[LISTED ENTRIES — start]
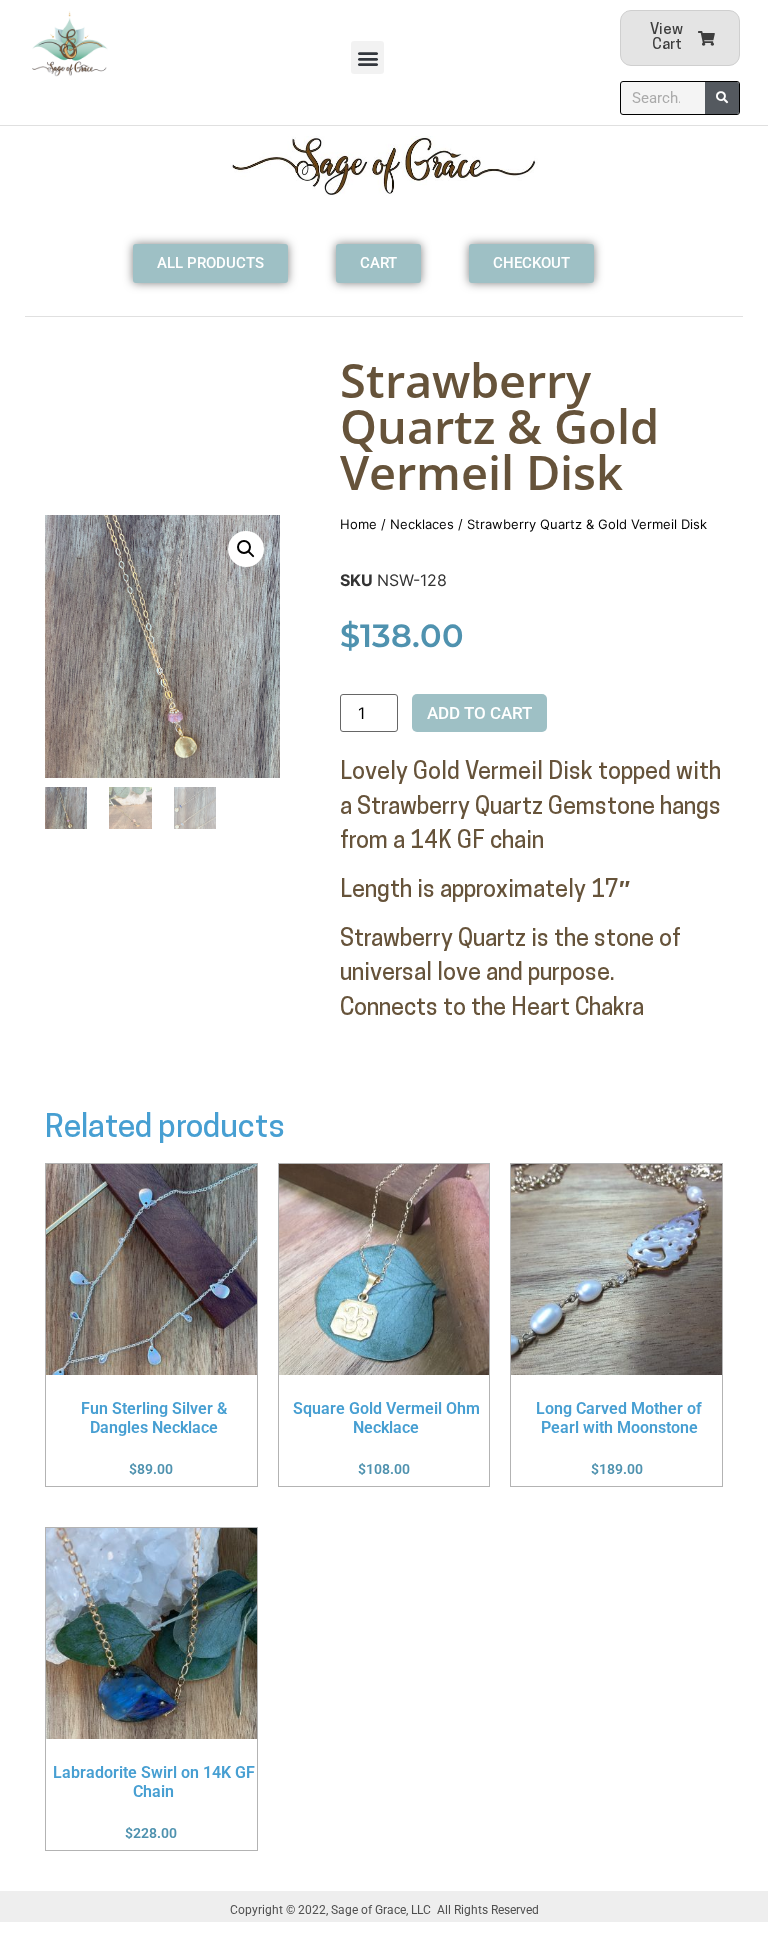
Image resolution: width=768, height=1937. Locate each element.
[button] (367, 57)
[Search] (722, 98)
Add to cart (479, 713)
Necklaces (422, 524)
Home (358, 524)
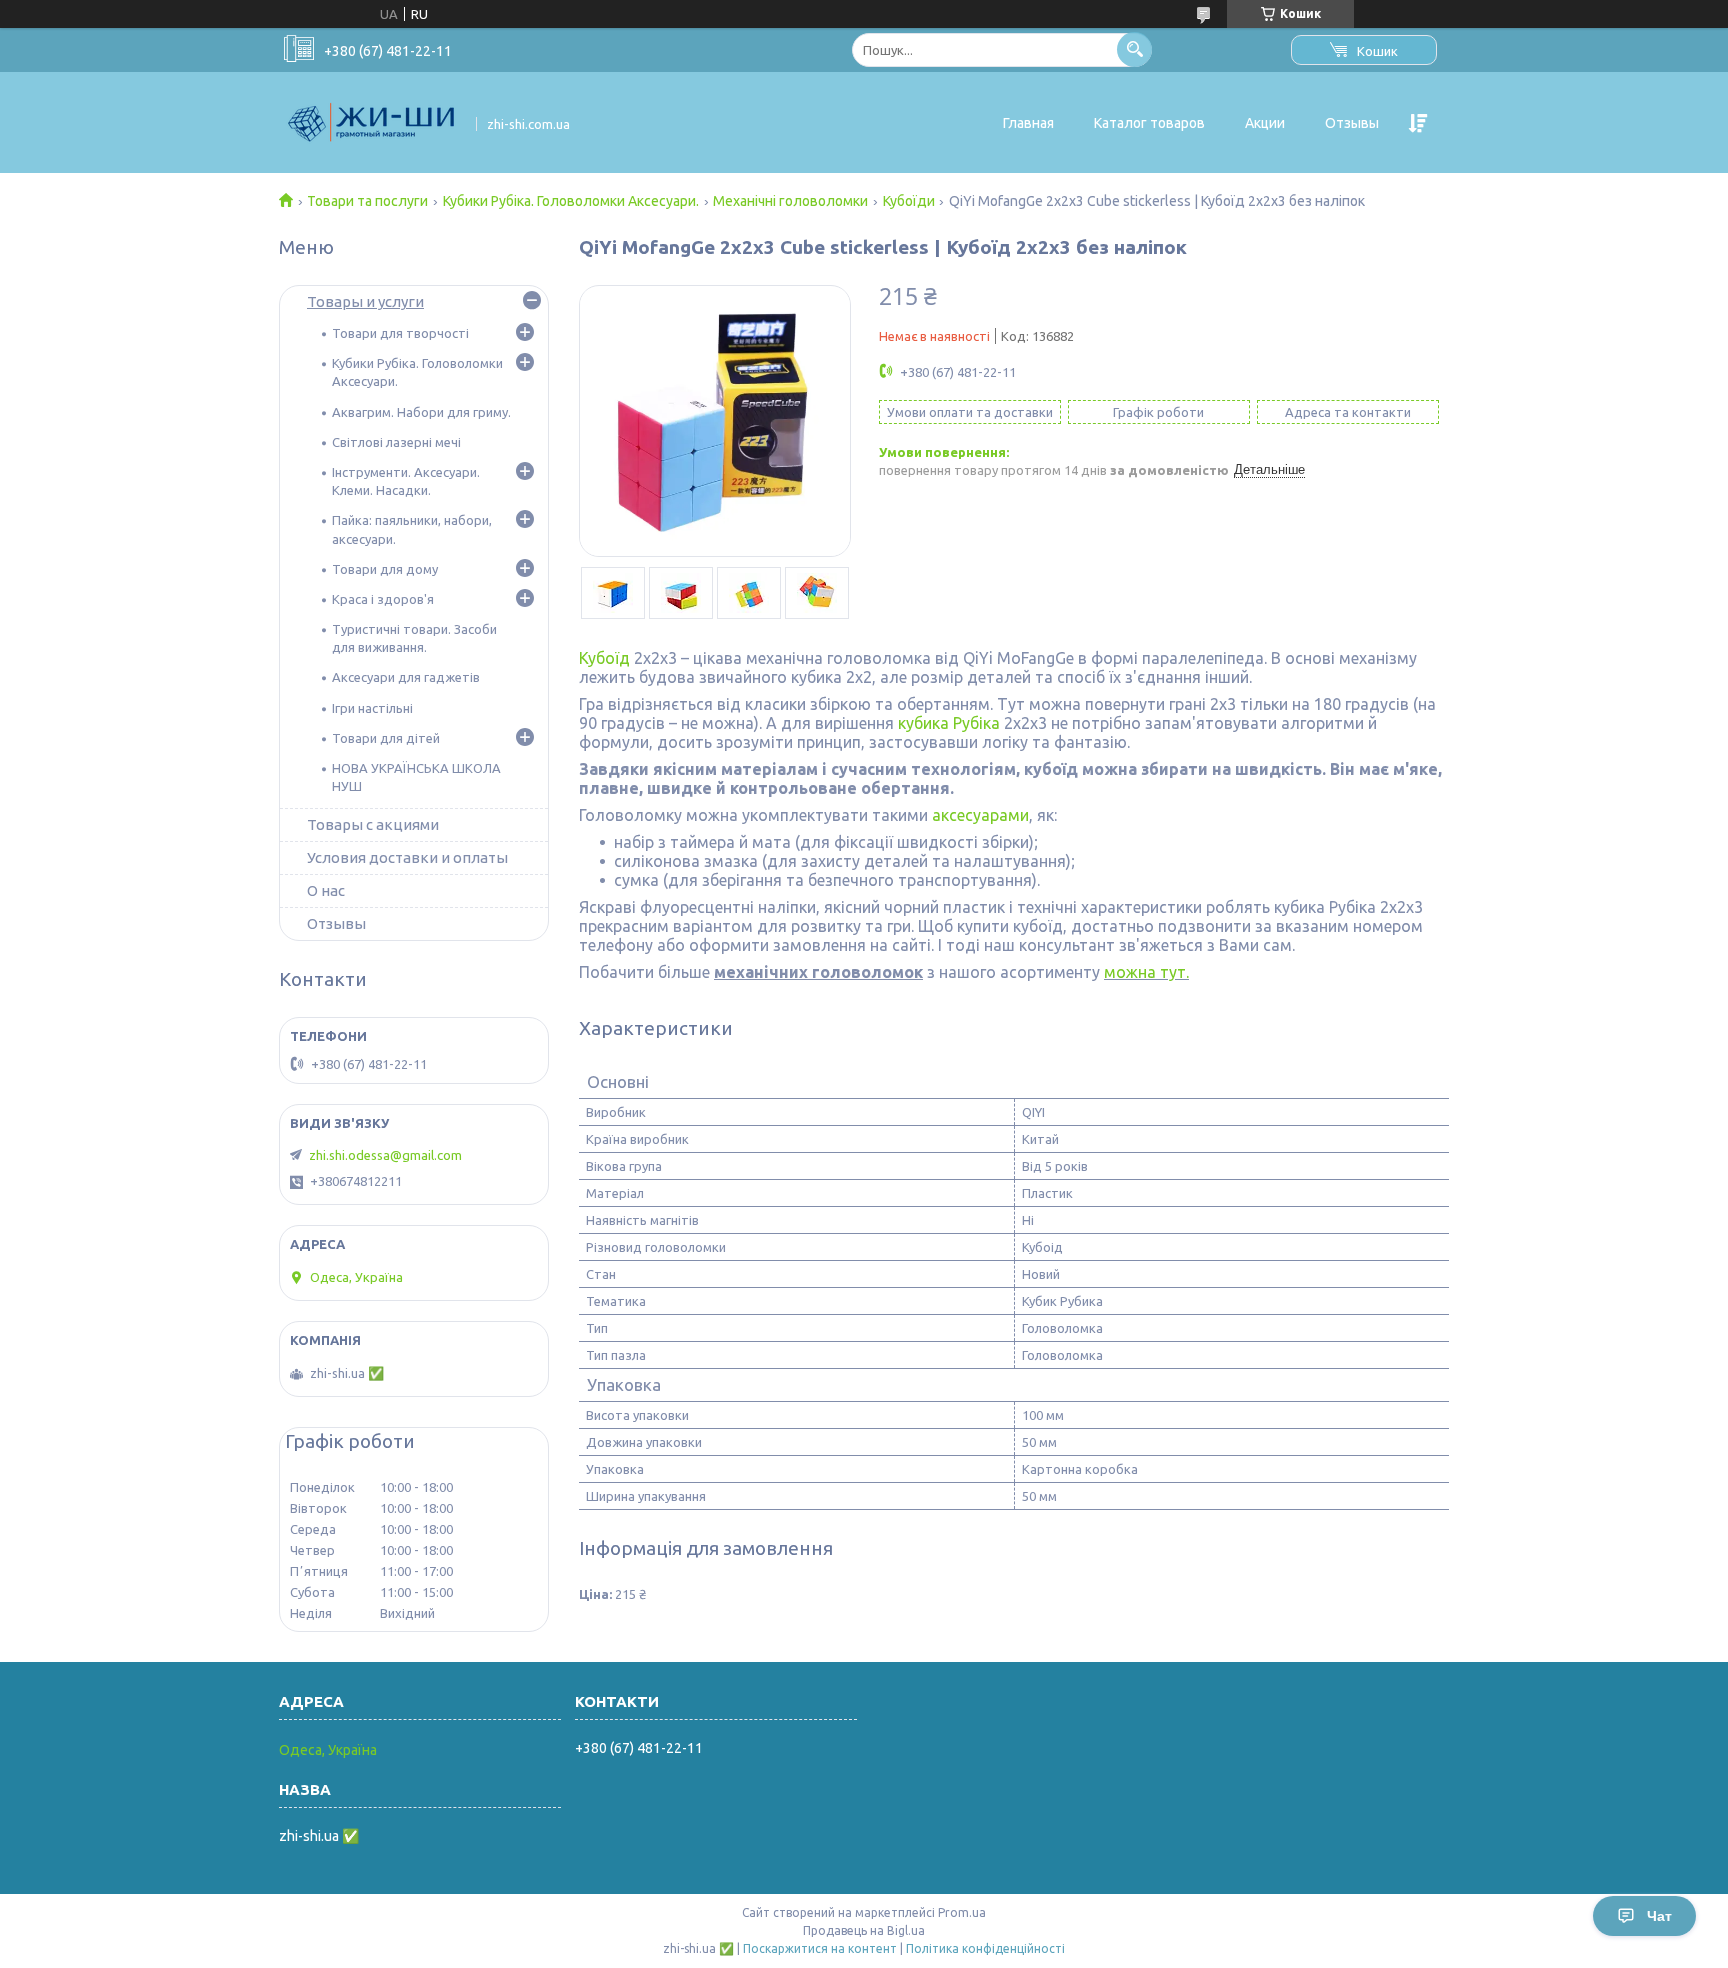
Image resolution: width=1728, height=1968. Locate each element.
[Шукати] (1134, 49)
[LISTED ENTRIES — finish]
Output all of the data word for word, excluding any pictures.

→ SOLVED EXERCISE:
Image resolution: width=768, height=1937. Locate each element.
[button] (367, 57)
[Search] (722, 98)
Add to cart (479, 713)
Necklaces (422, 524)
Home (358, 524)
Image resolution: width=1728, height=1968. Locate each element.
[Шукати] (1134, 49)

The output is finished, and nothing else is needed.